* [Trecho do documento]
Paixão = Religião

Viviane Freitas

  • 25
  • Jul
  • 2012

Paixão = Religião

  • 25
  • Jul
  • 2012

Há uns dias atrás, conversava com uma pessoa, à qual tentei mostrar o seu problema.


Mas ela, sempre na defensiva, tinha a resposta na ponta da língua, para qualquer tipo de eventualidade que surgisse.

Mas em que se baseava a sua resposta?

Na própria Palavra de Deus.

Até respondia com convicção e pujança, no entanto, não havia vida no que falava, pois a mesma não era acompanhada de uma entrega. Na verdade, a Palavra, por si só, mata!

Infelizmente, não consegui ter acesso ao caso dela. Por mais palavras que lhe dissesse, ela não estava apta para ouvir. A sua autoconfiança era elevada a ponto de não conseguir enxergar o seu problema.

E qual problema?

O problema de que tudo, aparentemente, estava bem. Não via o problema como pecado, quanto menos odiá-lo.

Na sua percepção, não havia nada de errado. Pois fazia tudo certo, dentro dos parâmetros bíblicos, porém R E L I G I O S O S.

Como se percebe isso? Na sua falta de avaliação no que crê.

Perante este quadro, eu pergunto: Uma pessoa agindo dessa forma, cheia de si mesma, vendo-se como auto-suficiente, está capacitada para desenvolver ou aprender mais?

Não! E sabe porquê?

Porque sem dor, sem necessidade e sem gritos, não podemos entregar-nos, e muito menos amar.

Por exemplo: A paixão tem como sustentar um matrimónio, mediante os seus sentimentos?

Se eu sinto, eu não creio e nem raciocino. E vejo como uma agressividade, o assumir.
Se eu creio, eu não sinto, porém avalio. E não vejo problema em enfrentar, e assumir os meus erros.

A paixão é igual à religião: Ambas são aficionadas por aquilo que crêem de forma ignorante.

A verdadeira tendência “desse alguém”, é estacionar e consequentemente viver frustrado.

* [Trecho dos dados]
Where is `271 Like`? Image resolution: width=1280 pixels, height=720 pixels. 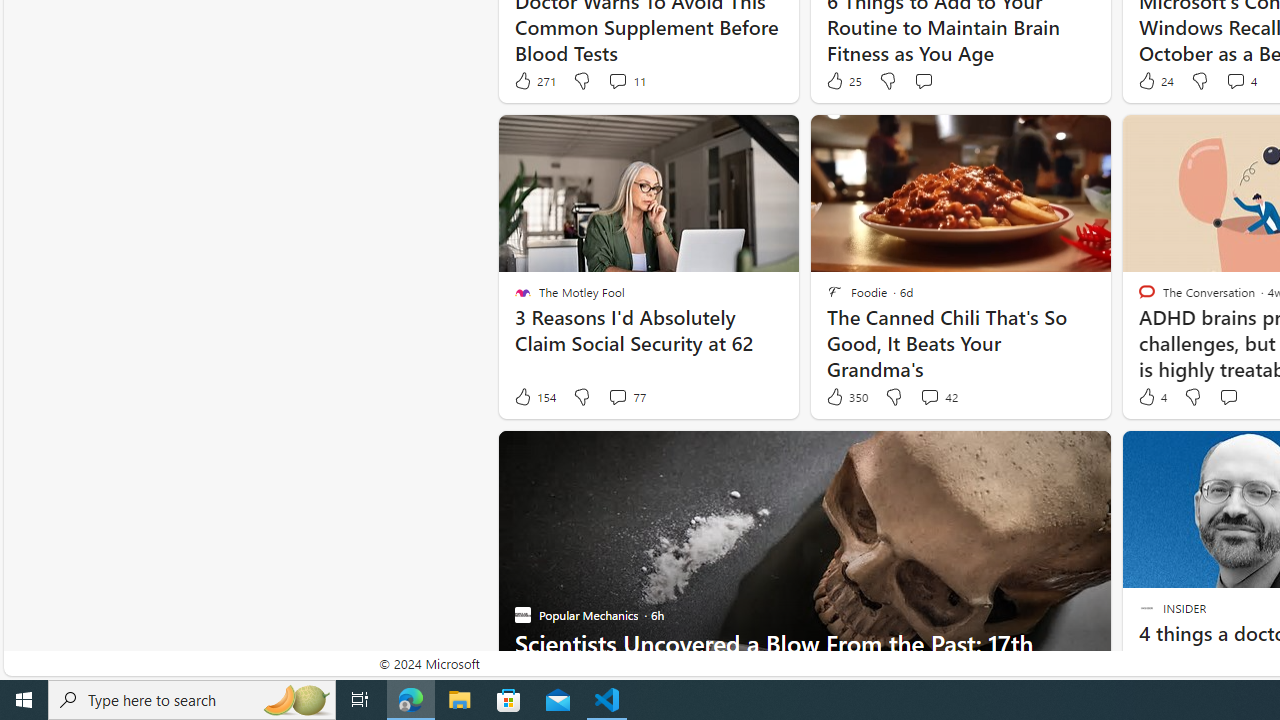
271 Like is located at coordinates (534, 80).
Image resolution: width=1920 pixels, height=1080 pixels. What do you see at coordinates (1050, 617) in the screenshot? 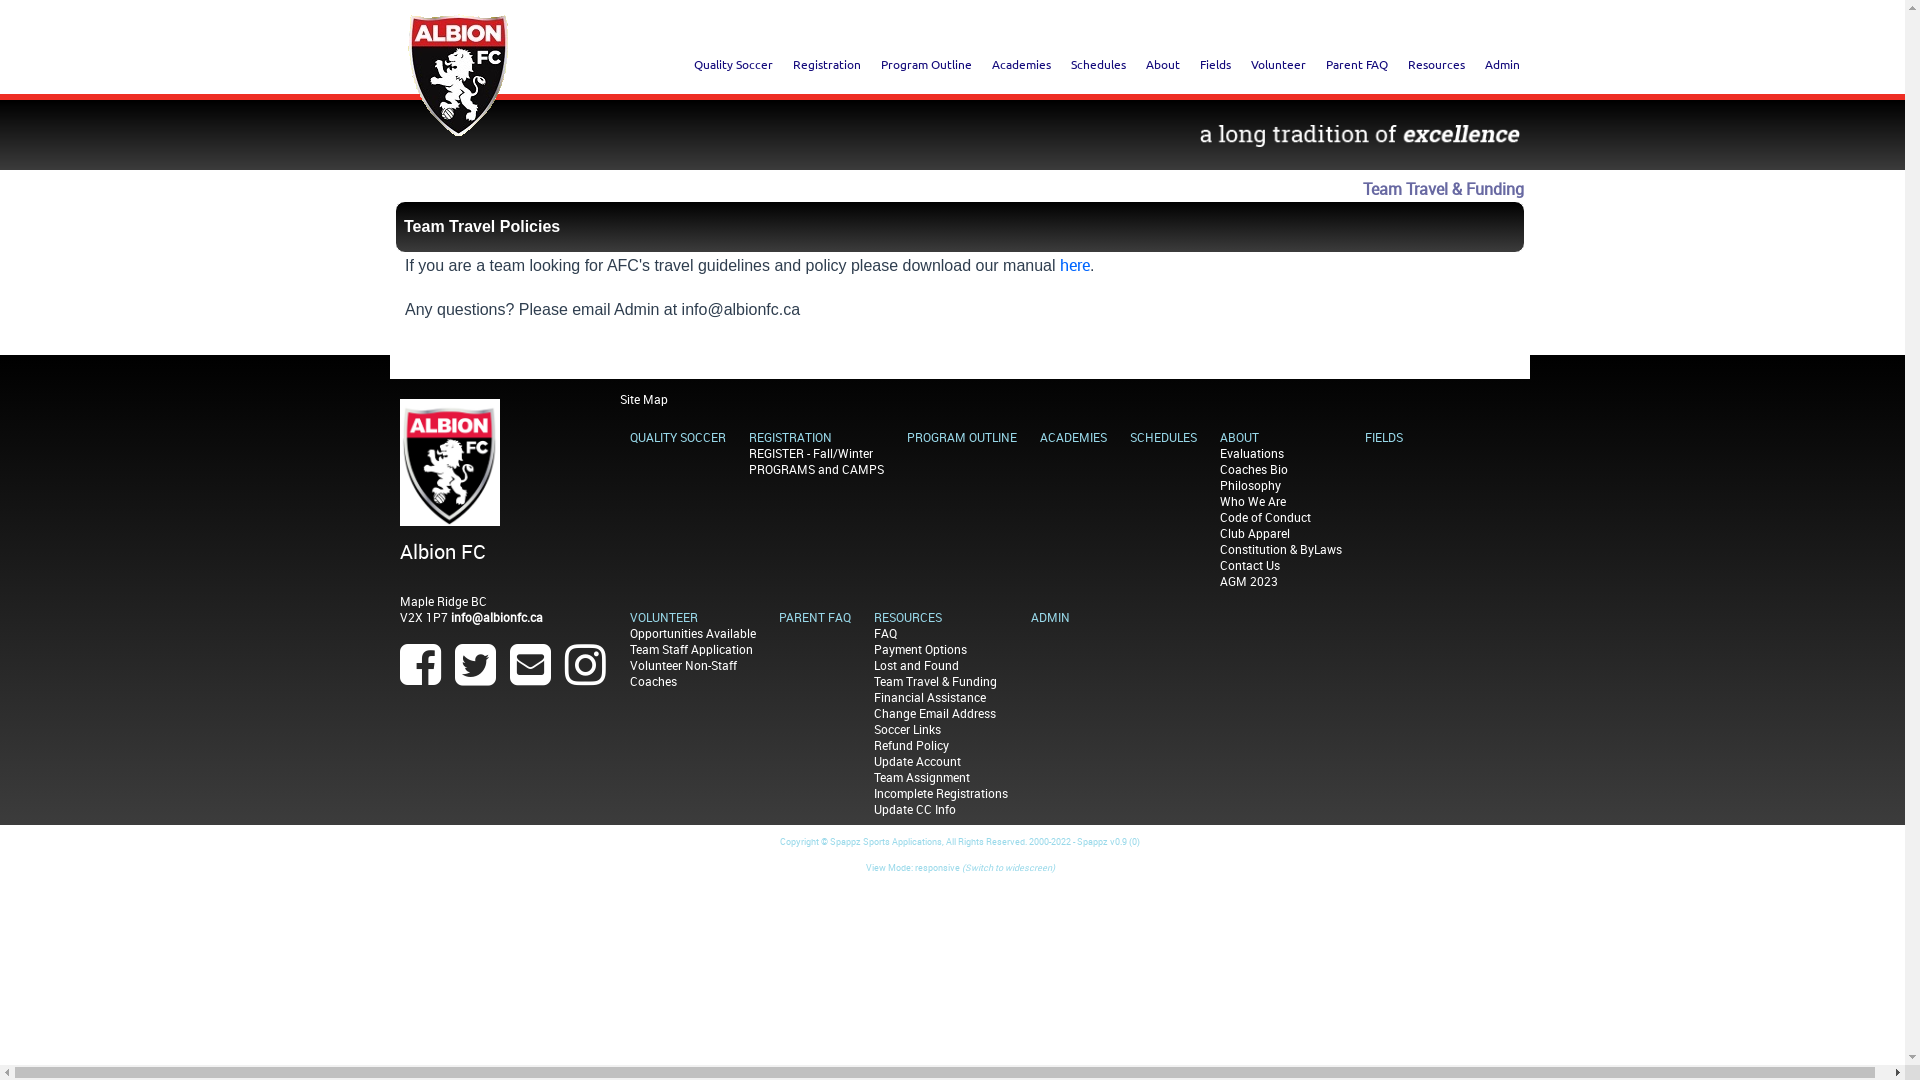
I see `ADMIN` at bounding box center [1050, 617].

* [Requisito 1] Copie do texto sobre paixão e religião o trecho que começa em "Há uns dias" e vai até "a sua resposta?".
* [Requisito 2] No texto sobre paixão e religião, em que se baseava a resposta da pessoa com quem se conversava?
* [Requisito 3] Resuma o texto sobre paixão e religião em duas frases.

* [Sua resposta 1]
Há uns dias atrás, conversava com uma pessoa, à qual tentei mostrar o seu problema.


Mas ela, sempre na defensiva, tinha a resposta na ponta da língua, para qualquer tipo de eventualidade que surgisse.

Mas em que se baseava a sua resposta?

* [Sua resposta 2] Baseava-se na própria Palavra de Deus.

* [Sua resposta 3] O texto relata uma conversa com uma pessoa que respondia com base na Palavra de Deus, mas sem entrega, e cuja autoconfiança a impedia de enxergar o seu problema, que ela não via como pecado. Afirma que quem se vê como autossuficiente não está capacitado para aprender mais e compara a paixão à religião, dizendo que ambas são aficionadas por aquilo que creem de forma ignorante.